(Items from a data source)
▼▼▼
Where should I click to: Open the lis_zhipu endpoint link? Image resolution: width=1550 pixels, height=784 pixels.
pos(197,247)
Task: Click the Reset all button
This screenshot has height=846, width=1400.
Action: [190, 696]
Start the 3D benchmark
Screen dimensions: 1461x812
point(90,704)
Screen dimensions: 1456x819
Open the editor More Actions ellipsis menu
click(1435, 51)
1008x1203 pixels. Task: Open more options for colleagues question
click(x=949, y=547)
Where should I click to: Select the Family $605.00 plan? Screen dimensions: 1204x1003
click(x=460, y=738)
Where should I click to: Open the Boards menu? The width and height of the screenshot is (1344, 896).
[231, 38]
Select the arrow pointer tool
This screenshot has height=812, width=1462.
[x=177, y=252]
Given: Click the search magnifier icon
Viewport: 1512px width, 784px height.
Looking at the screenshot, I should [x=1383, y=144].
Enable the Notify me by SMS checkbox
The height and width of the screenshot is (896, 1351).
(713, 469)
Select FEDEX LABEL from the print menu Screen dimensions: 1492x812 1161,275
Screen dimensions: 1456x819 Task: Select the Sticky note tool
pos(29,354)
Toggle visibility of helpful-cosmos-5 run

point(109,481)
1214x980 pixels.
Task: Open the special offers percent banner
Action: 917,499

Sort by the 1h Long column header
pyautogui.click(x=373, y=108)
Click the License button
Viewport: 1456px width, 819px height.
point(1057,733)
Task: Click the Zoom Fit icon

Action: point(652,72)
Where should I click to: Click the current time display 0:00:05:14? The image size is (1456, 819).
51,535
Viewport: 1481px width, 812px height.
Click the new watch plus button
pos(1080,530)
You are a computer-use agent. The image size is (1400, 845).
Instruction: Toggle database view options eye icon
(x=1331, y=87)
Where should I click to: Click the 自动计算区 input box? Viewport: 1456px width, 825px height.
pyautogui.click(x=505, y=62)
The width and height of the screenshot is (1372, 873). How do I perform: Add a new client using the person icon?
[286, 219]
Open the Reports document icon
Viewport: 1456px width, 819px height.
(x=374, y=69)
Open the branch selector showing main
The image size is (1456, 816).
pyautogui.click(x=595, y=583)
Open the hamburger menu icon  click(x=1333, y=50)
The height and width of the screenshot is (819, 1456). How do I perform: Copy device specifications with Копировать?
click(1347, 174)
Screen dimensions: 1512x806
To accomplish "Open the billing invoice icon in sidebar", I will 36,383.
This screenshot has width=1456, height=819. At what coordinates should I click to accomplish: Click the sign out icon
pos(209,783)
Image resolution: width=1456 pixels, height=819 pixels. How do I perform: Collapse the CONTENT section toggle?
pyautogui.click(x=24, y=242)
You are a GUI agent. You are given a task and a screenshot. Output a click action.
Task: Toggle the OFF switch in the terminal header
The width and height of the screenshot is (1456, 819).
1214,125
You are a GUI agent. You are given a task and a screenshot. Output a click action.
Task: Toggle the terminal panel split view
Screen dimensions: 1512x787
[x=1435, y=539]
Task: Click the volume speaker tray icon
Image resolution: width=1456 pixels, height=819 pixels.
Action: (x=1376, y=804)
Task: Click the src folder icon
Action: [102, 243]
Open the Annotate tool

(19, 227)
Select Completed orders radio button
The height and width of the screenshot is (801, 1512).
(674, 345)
▲▲▲
- [AIM OF THE EXERCISE]:
What is the number of lines in the records that contain "terminal"? Give that number only.

- [EXERCISE SOLUTION]:
2